Here's a sample of what your configuration file should look like. Use --config to specify a path to this file or pass it via stdin and it will be merged with any options from the CLI.

{
  "accountSid": "SID", // Twilio SID
  "accountToken": "TOKEN" // Twilio auth token
  "from": "+15551234567" // Twilio number to send SMS from
  // Optional message, see lib/messages.js for the default
  "message": "Hey {{name}} buy something for {{recipient}}!",
  "participants": [
    {
      "name": "Luke", // Name, must be unique
      "number": "+15005550006", // Mobile number to send SMS to
      "skip": ["Bob"] // (Optional) Array of other participant names which they cant be assigned
    },
    {
      "name": "Bob",
      "number": "+15005550006"
    },
    ...
  ]
}

Whoops, you put in a wrong phone number...

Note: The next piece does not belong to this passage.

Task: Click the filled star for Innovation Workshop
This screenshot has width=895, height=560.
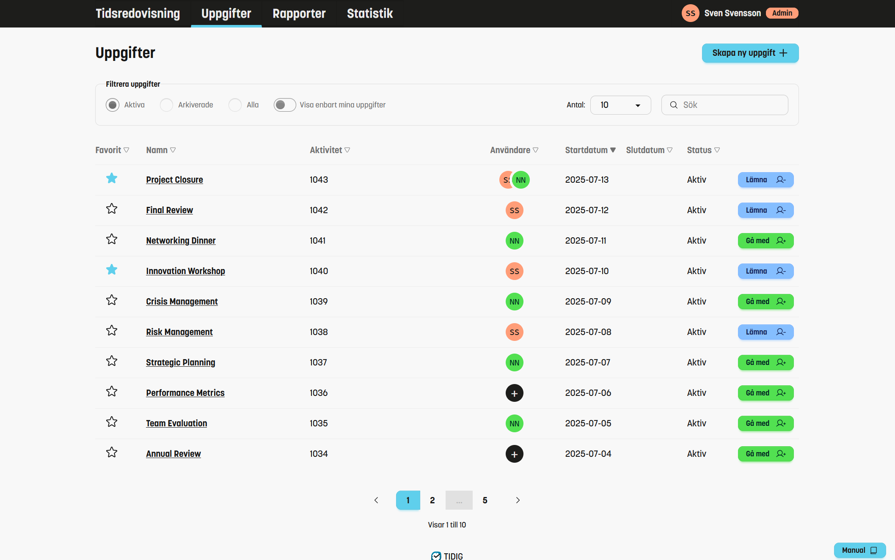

Let's say someone changed their phone number and you sent the message to their old number. Look in the results file created during your run (it should be in whatever directory you ran the program from) and find the sid associated with their old number. If you don't have the file, then you can get the sid from from the Twilio message logs. Then you can run this command to send the same message to their new number. Thank you Austin for inspiring this feature in 2019.

npx secret-santa-twilio \
  --accountSid "ACCOUNT_SID" \
  --accountToken "ACCOUNT_TOKEN" \
  --sid "MESSAGE_SID" \
  --to "+15551234567"

Tests

If you want to run the tests locally, you will need to create a .env file with TWILIO_SID and TWILIO_TOKEN test credential values.